Rhythm Pharmaceuticals Eyes March 20 Approval After 19.8% BMI Drop in HO Study
Rhythm reported Q3 IMCIVREE sales of $57 million, up roughly 9% quarter-over-quarter, with patient access in 25 countries and $418 million cash providing a 24-month runway. The company has expanded its U.S. sales force from 16 to 42 ahead of a March 20 PDUFA for hypothalamic obesity showing ~19.8% BMI reduction.
1. Q3 Commercial Performance
Rhythm reported Q3 IMCIVREE sales of $57 million, marking approximately 9% quarter-over-quarter growth driven by Bardet-Biedl syndrome prescriptions. The therapy now has approval, reimbursement or patient access in 25 countries, with a 10% increase in reimbursed patients and a 7% rise in prescribers during Q4.

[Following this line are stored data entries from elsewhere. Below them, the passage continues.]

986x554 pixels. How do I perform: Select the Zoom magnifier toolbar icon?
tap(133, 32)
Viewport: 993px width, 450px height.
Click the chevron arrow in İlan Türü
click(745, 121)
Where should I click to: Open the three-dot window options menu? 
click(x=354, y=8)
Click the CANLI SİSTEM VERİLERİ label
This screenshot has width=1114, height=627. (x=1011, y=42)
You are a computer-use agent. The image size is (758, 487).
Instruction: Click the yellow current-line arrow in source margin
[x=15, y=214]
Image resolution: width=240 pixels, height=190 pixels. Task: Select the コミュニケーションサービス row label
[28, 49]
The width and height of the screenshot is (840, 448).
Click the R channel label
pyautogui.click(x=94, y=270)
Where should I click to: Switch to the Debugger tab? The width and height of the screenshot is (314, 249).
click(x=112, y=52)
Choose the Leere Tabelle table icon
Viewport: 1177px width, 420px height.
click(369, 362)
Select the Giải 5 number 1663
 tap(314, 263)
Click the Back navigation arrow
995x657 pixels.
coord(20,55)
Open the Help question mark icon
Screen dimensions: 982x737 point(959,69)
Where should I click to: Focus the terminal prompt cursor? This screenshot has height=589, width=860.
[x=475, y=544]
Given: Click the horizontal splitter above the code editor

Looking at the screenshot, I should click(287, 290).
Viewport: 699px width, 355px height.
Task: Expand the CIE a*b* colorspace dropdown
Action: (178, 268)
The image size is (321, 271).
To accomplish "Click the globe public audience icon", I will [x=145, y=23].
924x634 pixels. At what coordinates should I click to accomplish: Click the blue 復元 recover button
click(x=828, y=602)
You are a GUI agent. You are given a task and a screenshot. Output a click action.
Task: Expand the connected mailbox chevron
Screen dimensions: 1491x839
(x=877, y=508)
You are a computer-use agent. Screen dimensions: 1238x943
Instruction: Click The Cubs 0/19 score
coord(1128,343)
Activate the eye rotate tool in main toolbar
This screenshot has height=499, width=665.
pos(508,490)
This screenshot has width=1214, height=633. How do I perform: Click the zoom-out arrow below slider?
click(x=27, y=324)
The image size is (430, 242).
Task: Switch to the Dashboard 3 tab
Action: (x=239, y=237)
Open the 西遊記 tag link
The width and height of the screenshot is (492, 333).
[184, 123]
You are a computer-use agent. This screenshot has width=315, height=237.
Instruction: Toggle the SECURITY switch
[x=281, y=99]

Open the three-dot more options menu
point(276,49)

2. HO Indication and PDUFA Timeline
The company is set for a March 20 PDUFA decision on hypothalamic obesity, based on a 60-week randomized trial showing a 16.5% BMI reduction versus placebo weight gain, yielding a placebo-adjusted ~19.8% BMI drop. Responders included 80% achieving over 5% weight loss and 60% achieving over 10%, supporting the new indication.
3. Sales Force Expansion and Patient Identification
Rhythm expanded its U.S. commercial team from 16 to 42 representatives by October to prepare for HO launch. Using a claims-based algorithm targeting tumor events, endocrine insufficiency and obesity codes, the company identified roughly 2,000 suspected hypothalamic obesity patients across tier one and two practices.
4. Financial Runway and Pipeline Progress
The company exited Q3 with $418 million in cash, securing at least a 24-month operating runway. Pipeline initiatives include a Prader-Willi syndrome Phase 2 six-month readout in H1, exploration of VICAD combinations, and development of oral bivamelagon and weekly injectable RM-718.